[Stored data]

BEGIN

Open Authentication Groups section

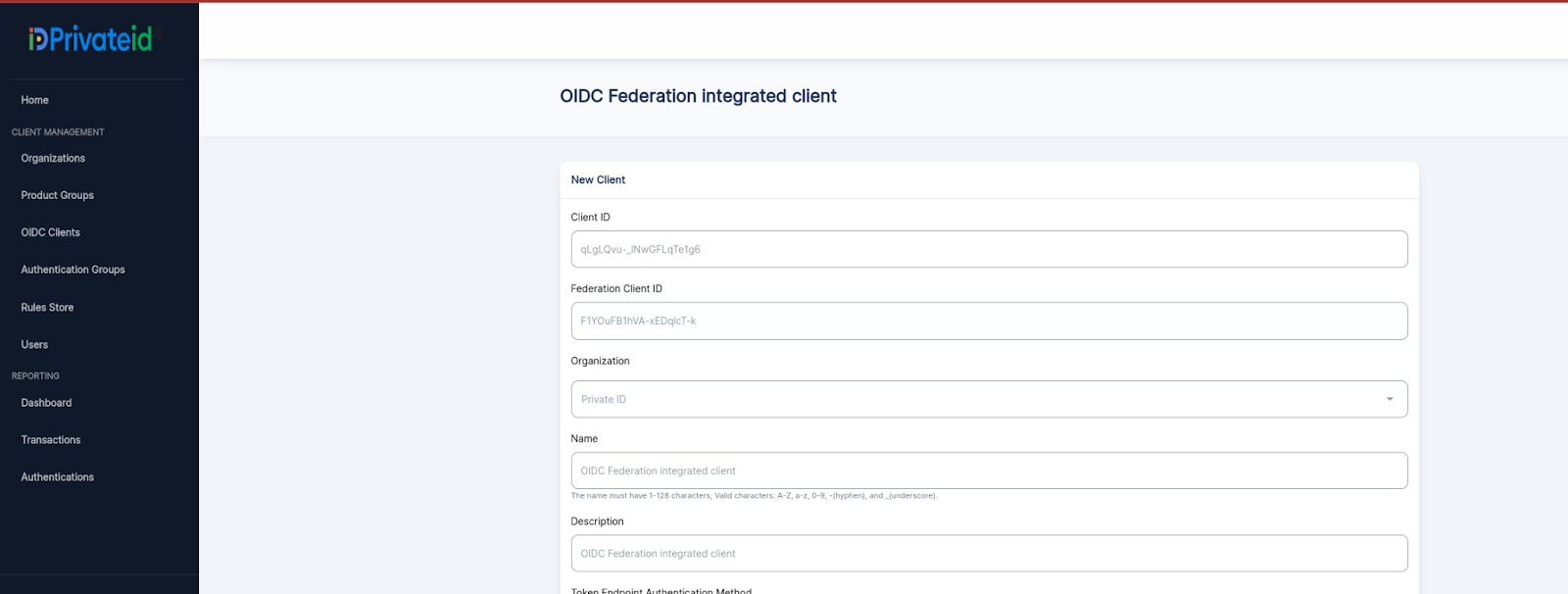point(74,270)
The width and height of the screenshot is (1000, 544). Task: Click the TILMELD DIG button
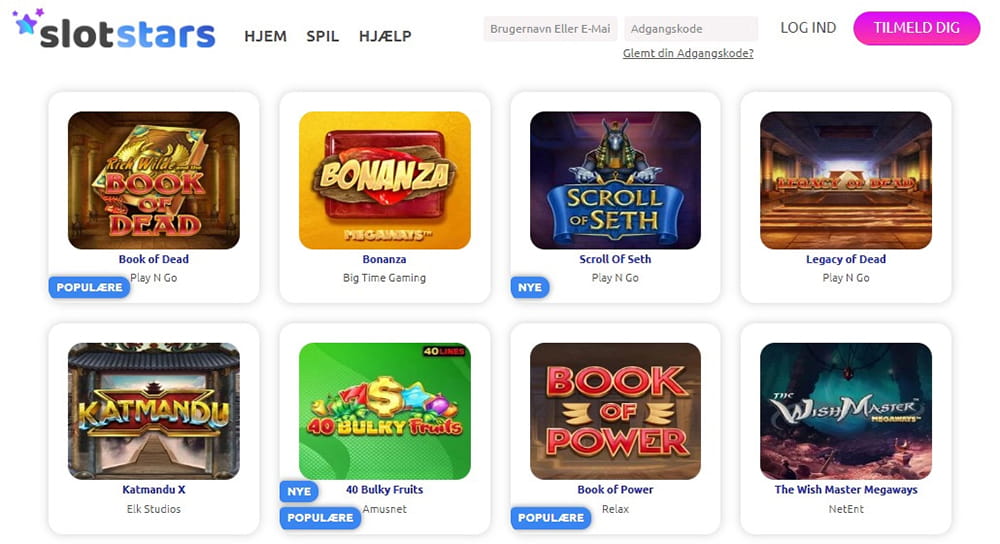[x=916, y=28]
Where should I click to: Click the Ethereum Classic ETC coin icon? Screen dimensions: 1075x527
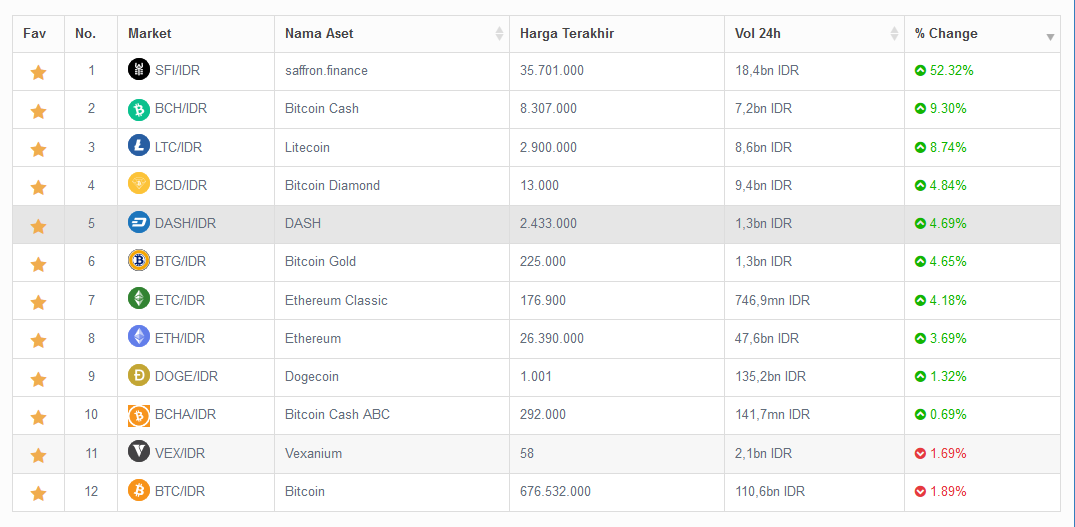[139, 300]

END

PROBLEM =>
Restate the data above word for word. Skip every picture.

REPLY TO THE TASK =>
Open Authentication Groups section

point(74,270)
The width and height of the screenshot is (1000, 544). Task: Click the TILMELD DIG button
[x=916, y=28]
Where should I click to: Click the Ethereum Classic ETC coin icon? Screen dimensions: 1075x527
[139, 300]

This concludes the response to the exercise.